These are what you call distractions, the kinds of things behind why Coach B acts as he does with the media, which basically is to shut down the story before it can roar into a wildfire by giving as little information as possible. Take the Butler case. He knows a detailed explanation gets him hammered for making excuses or throwing Butler under the bus and re-ignites the “it cost us the SB” debate. All irrelevant to 2018. Instead he gives a (usually) truthful but curt stock answer and the story becomes complaints about how he does business. Since, unlike the president, he doesn’t care what the media says about him, he leaves it there and moves on to Cincinnati.  
They’ll never get more out of Coach B than that, even with Shaughnessy treating it like it was a football equivalent of Trump’s subservient meeting with Vladimir Putin. As for me, yes it was the Super Bowl and Butler may have made a difference, but after griping a bit, I add up the good on his ledger against the bad and move on. 
As for Brady, the Trump-like walk-off to the Edelman-Guerrero query is not a good sign. He’s got to come up with a better way of handling that, because after the rumors and an ESPN story looking more on target by the day, those questions are not going away. Especially if he’s not quickly on the same page with all the new receivers after his off-season act, or Jimmy G flourishes after TB-12 allegedly helped push him out. All of which will be magnified by his being 41. And if he continues with the never-seen-before surly attitude, a guy who has gotten nothing but the kind of loving coverage Trump yearns for, he’ll face a far more intrusive kind he’s never dealt with before, putting the pressure on him.   

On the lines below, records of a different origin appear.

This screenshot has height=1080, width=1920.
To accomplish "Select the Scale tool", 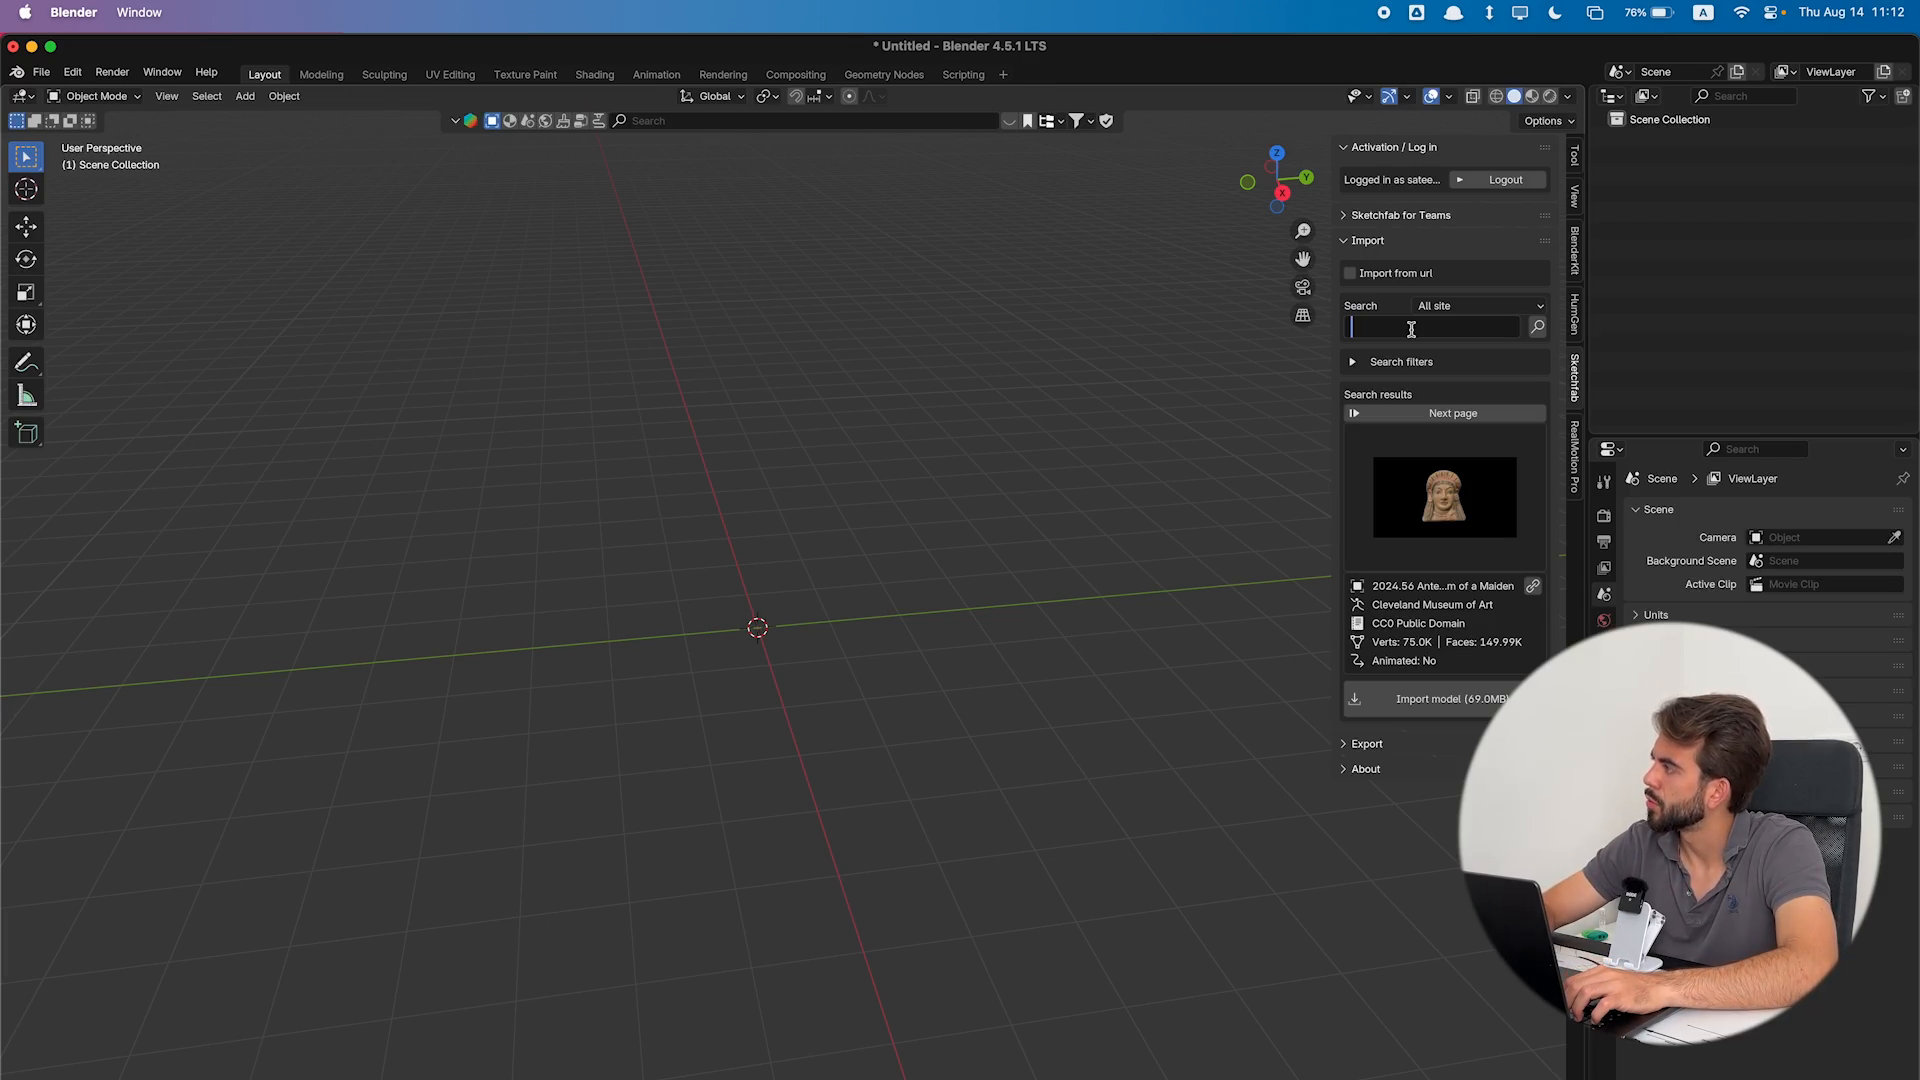I will pos(26,292).
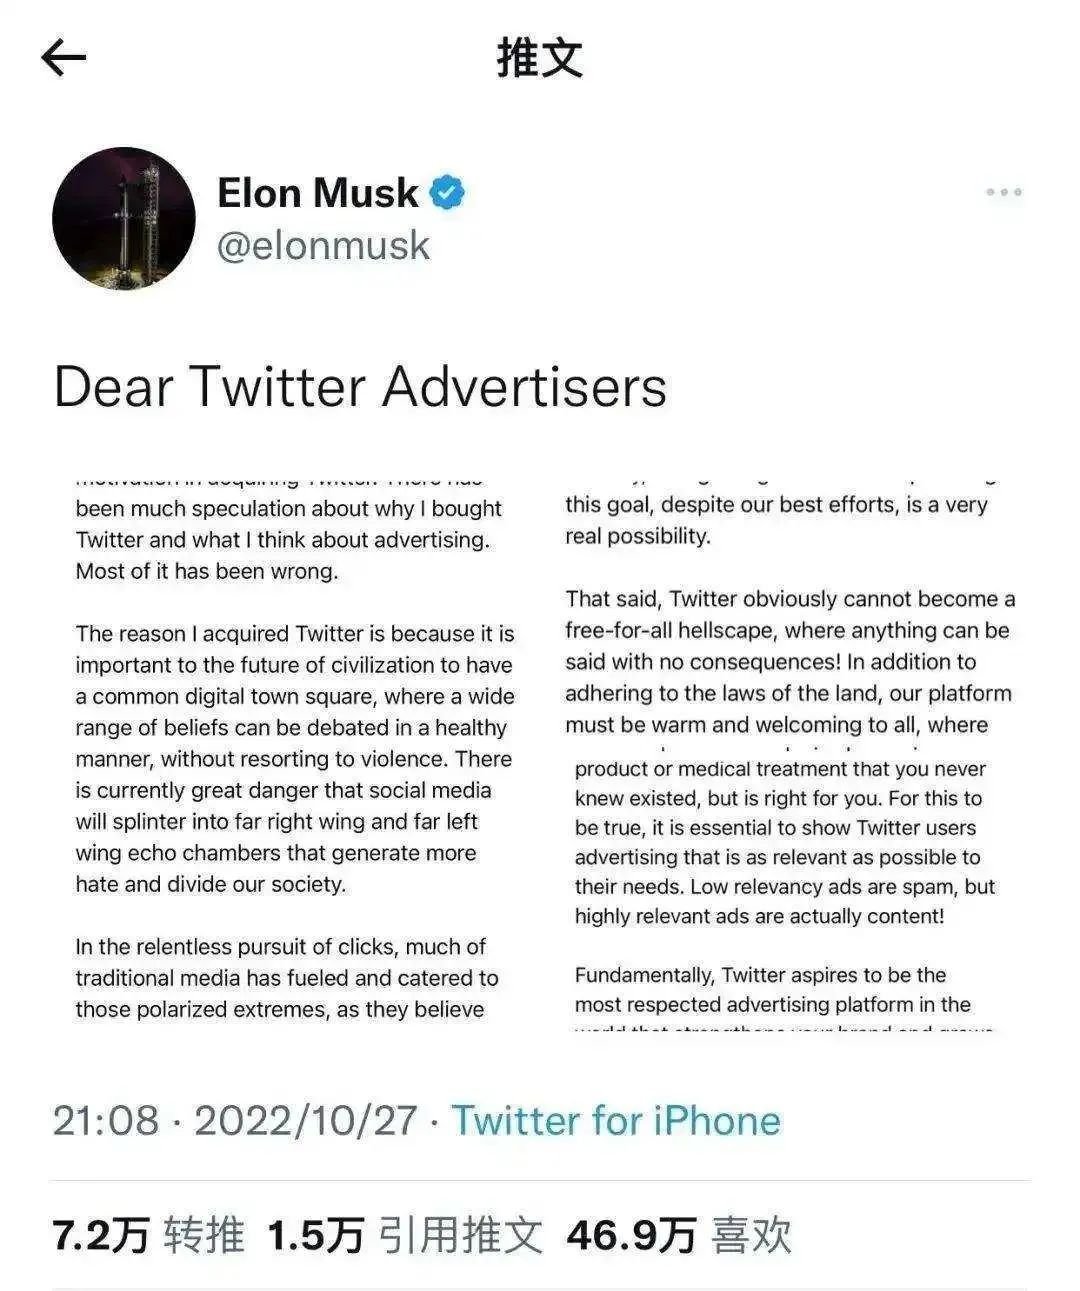Tap the back arrow icon
Image resolution: width=1080 pixels, height=1291 pixels.
pos(64,58)
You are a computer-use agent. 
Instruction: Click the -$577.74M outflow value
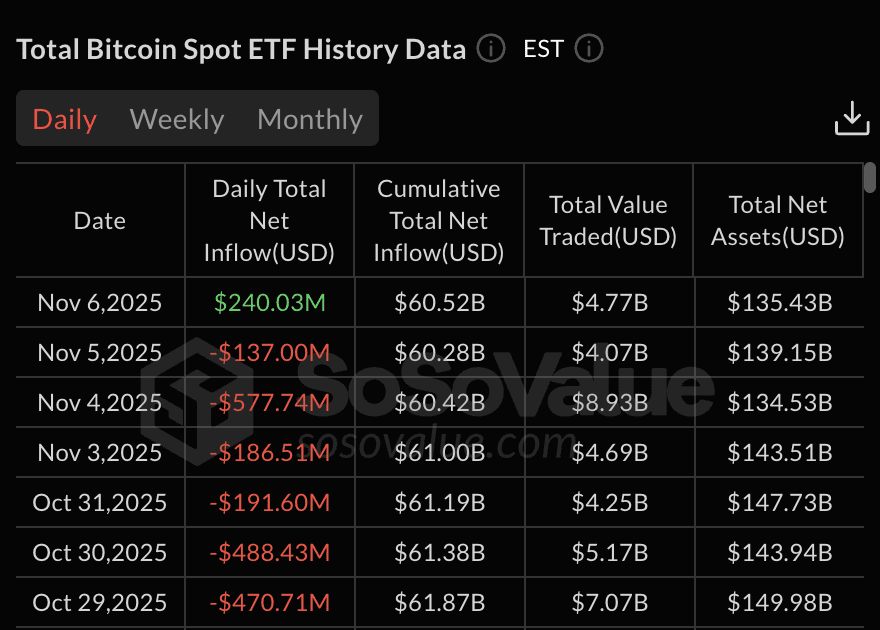point(269,403)
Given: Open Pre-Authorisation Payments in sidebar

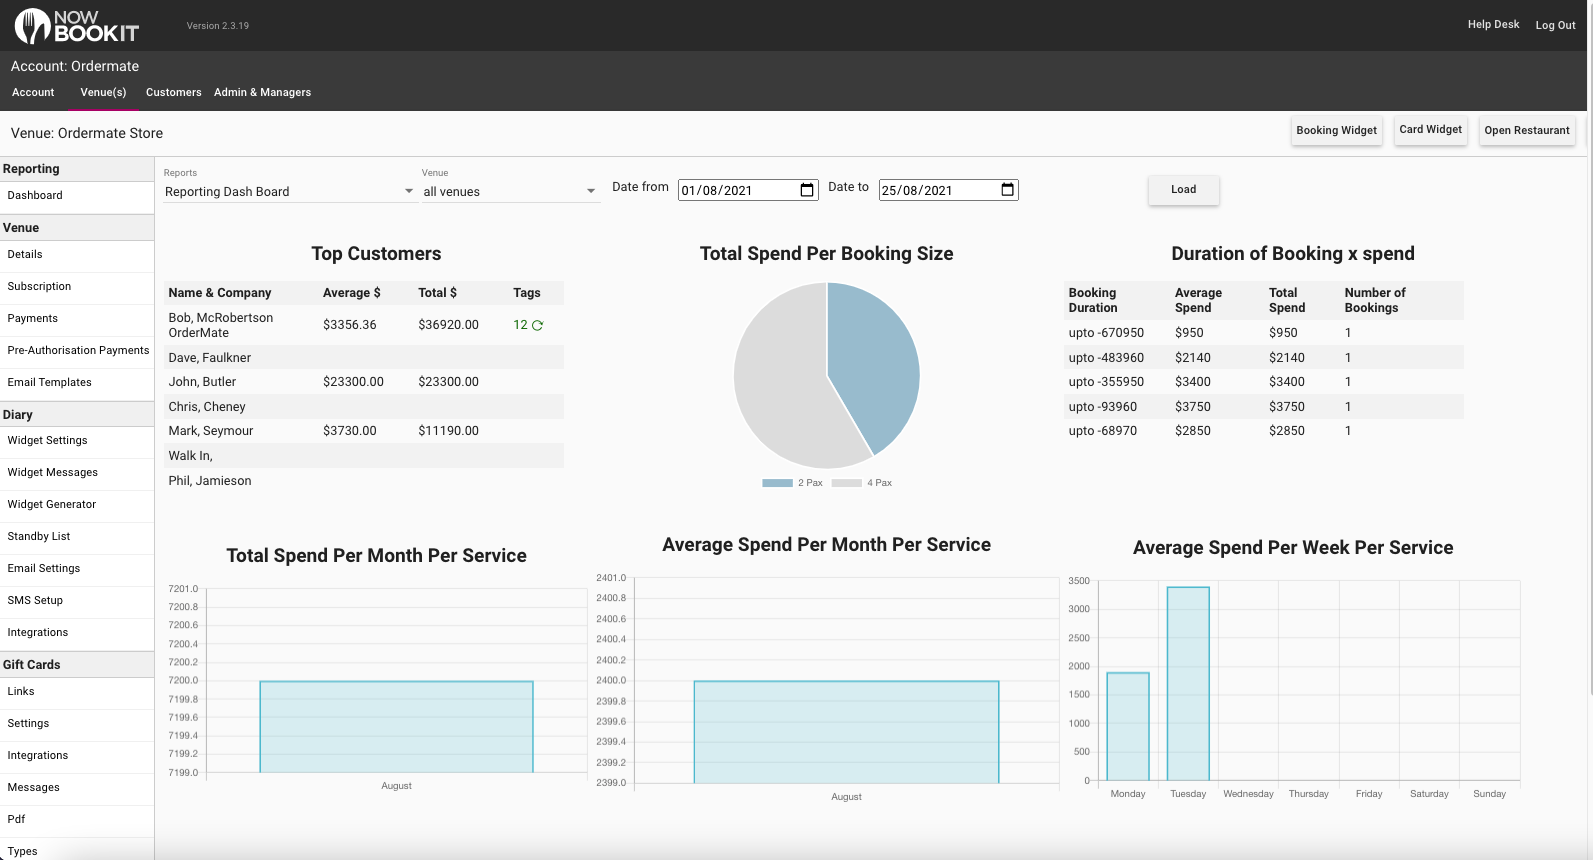Looking at the screenshot, I should pyautogui.click(x=77, y=350).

I always downplay the hysteria that comes with following Boston sports. But for once I don’t think the story is, ah, trumped up. There’s something going on, and with Gronk clearly on TB’s side and Edelman in the Guerrero camp, if the Coach B-Brady fractures widens it has a chance to split the team, putting this season under the greatest peril since Brady went down in Game 1 of 2008. 
So here’s the question for the scrutiny-is-good crowd. With your favorite team under the microscope instead of a president you don’t like, what is the media’s job? Cover it with the usual sky-is-falling hysteria and juice every embarrassing detail like TMZ as if it’s another Watergate, or cover it with the perspective of its relative importance to everyday life?